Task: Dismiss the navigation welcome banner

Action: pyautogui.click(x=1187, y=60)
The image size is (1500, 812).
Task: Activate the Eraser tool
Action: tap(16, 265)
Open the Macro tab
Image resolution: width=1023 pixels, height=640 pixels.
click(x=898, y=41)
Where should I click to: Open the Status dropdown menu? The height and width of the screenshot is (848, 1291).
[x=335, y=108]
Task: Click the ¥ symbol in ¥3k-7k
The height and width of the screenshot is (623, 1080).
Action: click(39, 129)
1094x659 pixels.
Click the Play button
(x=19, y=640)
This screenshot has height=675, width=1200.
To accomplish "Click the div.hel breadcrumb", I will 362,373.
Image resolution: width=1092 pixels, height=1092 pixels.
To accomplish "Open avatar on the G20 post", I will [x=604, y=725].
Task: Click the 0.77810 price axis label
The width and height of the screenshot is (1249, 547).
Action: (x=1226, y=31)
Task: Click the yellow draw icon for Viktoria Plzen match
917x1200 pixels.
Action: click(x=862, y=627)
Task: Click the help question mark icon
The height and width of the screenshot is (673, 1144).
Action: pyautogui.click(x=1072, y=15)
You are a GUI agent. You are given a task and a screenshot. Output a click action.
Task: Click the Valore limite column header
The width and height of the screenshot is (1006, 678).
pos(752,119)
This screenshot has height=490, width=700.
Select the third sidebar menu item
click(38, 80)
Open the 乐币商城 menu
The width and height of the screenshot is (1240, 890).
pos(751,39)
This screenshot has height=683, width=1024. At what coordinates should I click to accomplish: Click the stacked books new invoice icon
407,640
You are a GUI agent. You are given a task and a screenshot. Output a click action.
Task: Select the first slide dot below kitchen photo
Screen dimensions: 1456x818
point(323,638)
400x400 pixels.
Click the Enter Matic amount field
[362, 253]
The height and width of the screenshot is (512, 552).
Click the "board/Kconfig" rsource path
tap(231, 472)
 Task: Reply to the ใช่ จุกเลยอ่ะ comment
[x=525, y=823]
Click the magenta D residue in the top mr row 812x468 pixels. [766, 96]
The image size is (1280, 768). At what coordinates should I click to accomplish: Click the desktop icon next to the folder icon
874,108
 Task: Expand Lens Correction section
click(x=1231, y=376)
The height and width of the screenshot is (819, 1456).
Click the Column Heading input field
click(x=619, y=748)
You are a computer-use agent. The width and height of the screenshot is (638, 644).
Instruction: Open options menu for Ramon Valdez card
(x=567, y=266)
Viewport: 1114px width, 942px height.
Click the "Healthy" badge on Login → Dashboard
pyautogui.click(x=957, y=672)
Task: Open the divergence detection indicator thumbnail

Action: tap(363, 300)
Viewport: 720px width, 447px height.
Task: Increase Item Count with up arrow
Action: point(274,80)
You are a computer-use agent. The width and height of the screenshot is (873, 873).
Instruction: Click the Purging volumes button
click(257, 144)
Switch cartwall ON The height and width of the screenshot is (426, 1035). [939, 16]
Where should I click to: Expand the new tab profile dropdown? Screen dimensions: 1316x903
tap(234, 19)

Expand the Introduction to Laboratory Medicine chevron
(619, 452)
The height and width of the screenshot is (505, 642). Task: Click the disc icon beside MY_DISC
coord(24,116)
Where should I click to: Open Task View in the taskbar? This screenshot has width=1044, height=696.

▶ _VOS CONSIGNES_: Ajoutez 129 à chaque coordonnée donnée en réponse dans les données, de la ligne contenant « The image size is (1280, 768). » jusqu'à la ligne contenant « click(x=619, y=748) » incluse. Réécrivez ces lignes et elles seules, sans en omettre aucune.

▶ _RÉPONSE CI-DESSOUS_:
The image size is (1280, 768). At what coordinates should I click to accomplish: Click the desktop icon next to the folder icon
1003,237
 Task: Expand Lens Correction section
click(x=1360, y=505)
The height and width of the screenshot is (819, 1456).
Click the Column Heading input field
click(x=748, y=877)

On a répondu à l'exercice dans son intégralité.